Finning Power Systems, the sole UK supplier of Caterpillar equipment, has won a contract from Birse Water to supply the complete critical back up power for the main pumps at the UK’s largest pumping station as part of the Fens flood protection.

Finning power back up for UK’s biggest pumping station

Due to come on stream in 2010, the £38 million new plant on the Middle level drain at St Germans, near Kings Lynn, will help protect 70,000 hectares of land and 25,000 homes from the North Sea. This land, stretching as far inland as Peterborough and Sawtry, is all close to or below sea level.
Finning is supplying six CAT 3500 series generators to power the six pumps. Three of these generator sets provide emergency power for three pumps, which would normally be mains powered. The other three generators are the sole source of power for the remaining three pumps.

The generator sets provide a total of 8160kWe power, generating at 690V with non-standard alternators specifically designed and manufactured for the project.

The company is responsible for delivery to site, offloading, installation, commissioning and site testing of the complete solution prior to handover.

Each generator set will have a day fuel tank with a larger fuel storage tank providing back up.
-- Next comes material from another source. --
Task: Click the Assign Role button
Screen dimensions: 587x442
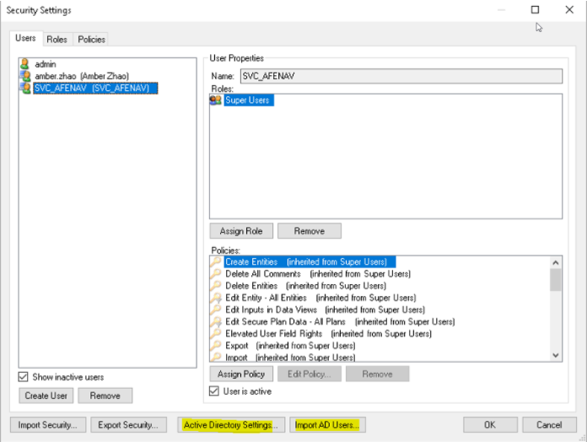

This would enable all six pumps to work continuously for ten days in the event of a complete mains power failure and serious flooding.

An additional auxiliary generator, supplied by Finning, provides a black start for the main generators plus power for the station’s other needs.

Each generator sits in its own plant room with Finning also supplying the plant room ventilation, sound attenuation system, complete exhaust systems and the day fuel storage tanks. The ventilation and sound attenuation system includes roof-mounted, penthouse inlet weather louvres and attenuators and wall-mounted, vertical discharge attenuators and weather louvres complete with automatic motorised weather dampers.

The project is the responsibility of the Middle Level Commissioners, a Cambridgeshire Local Authority responsible for Land Drainage and Navigation. When operational, the new pumping station will be able to pump 100 tonnes of water per second, a 40 percent increase on the existing station. That equates to an Olympic sized swimming pool every 30 seconds.

The existing station, built in 1934, is at the end of its working life and experts fear that its pumps are not powerful enough to cope with rising sea levels and the increasing need to pump water "uphill" against the tide as our climate changes.

Said David Thomas, chief engineer for Middle Level Commissioners: "This project is very much a safety first approach and forms part of our flood defence. Whether any of the pumps are operational is weather dependent.

"Three pumps should be enough to cope with a typical annual flood, four would be needed for a serious one in ten years flood, while all six would only need to operate for catastrophic flooding, the sort of event that we would expect only once in a hundred years.

"Climate change is a major threat for the Fens so we had to act. This project has been designed to provide protection up to 2050 and takes this threat into account."

The new St Germans pumping station is expected to be fully operational by the summer of 2010. The existing station continues to operate in the meantime.